Re: Cleaning up unreferenced table files

From: Tom Lane <tgl(at)sss(dot)pgh(dot)pa(dot)us>
To: Bruce Momjian <pgman(at)candle(dot)pha(dot)pa(dot)us>
Cc: Heikki Linnakangas <hlinnaka(at)iki(dot)fi>, PostgreSQL-patches <pgsql-patches(at)postgresql(dot)org>
Subject: Re: Cleaning up unreferenced table files
Date: 2005-05-06 00:55:24
Message-ID: 8291.1115340924@sss.pgh.pa.us
Views: Raw Message | Whole Thread | Download mbox | Resend email
Thread:
Lists: pgsql-hackers pgsql-patches

Bruce Momjian <pgman(at)candle(dot)pha(dot)pa(dot)us> writes:
> Applied.

Now that I've had a chance to look at it, this patch is thoroughly
broken. Problems observed in a quick review:

1. It doesn't work at all for non-default tablespaces: it will
claim that every file in such a tablespace is stale. The fact
that it does that rather than failing entirely is accidental.
It tries to read the database's pg_class in the target tablespace
whether it's there or not. Because the system is still in recovery
mode, the low-level routines allow the access to the nonexistent
pg_class table to pass --- in fact they think they should create
the file, so after it runs there's a bogus empty "1259" file in each
such tablespace (which of course it complains about, too). The code
then proceeds to think that pg_class is empty so of course everything
draws a warning.

2. It's not robust against stale subdirectories of a tablespace
(ie, subdirs corresponding to a nonexistent database) --- again,
it'll try to read a nonexistent pg_class. Then it'll produce a
bunch of off-target complaint messages.

3. It's assuming that relfilenode is unique database-wide, when no
such assumption is safe. We only have a guarantee that it's unique
tablespace-wide.

4. It fails to examine table segment files (such as "nnn.1"). These
should be complained of when the "nnn" doesn't match any hash entry.
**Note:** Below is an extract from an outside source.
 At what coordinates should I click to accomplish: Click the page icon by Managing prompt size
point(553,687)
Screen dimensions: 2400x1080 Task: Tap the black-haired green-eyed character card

5. It will load every relfilenode value in pg_class into the hashtable
whether it's meaningful or not. There should be a check on relkind.

6. I don't think relying on strtol to decide if a filename is entirely
numeric is very safe. Note all the extra defenses in pg_atoi against
various platform-specific misbehaviors of strtol. Personally I'd use a
strspn test instead.

7. There are no checks for readdir failure (compare any other readdir
loop in the backend).

See also Simon Riggs' complaints that the circumstances under which it's
done are pretty randomly selected. (One particular thing that I think
is a bad idea is to do this in a standalone backend. Any sort of
corruption in any db's pg_class would render it impossible to start up.)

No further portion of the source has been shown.